[Extracted records — start]

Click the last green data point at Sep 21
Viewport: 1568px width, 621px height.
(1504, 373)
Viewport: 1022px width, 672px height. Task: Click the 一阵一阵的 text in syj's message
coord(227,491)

[Extracted records — finish]

**Task details**
Copy, without any change, the run of lines from the one with "Viewport: 1022px width, 672px" through the end of the entries above.

**Solved problem**
Viewport: 1022px width, 672px height. Task: Click the 一阵一阵的 text in syj's message
coord(227,491)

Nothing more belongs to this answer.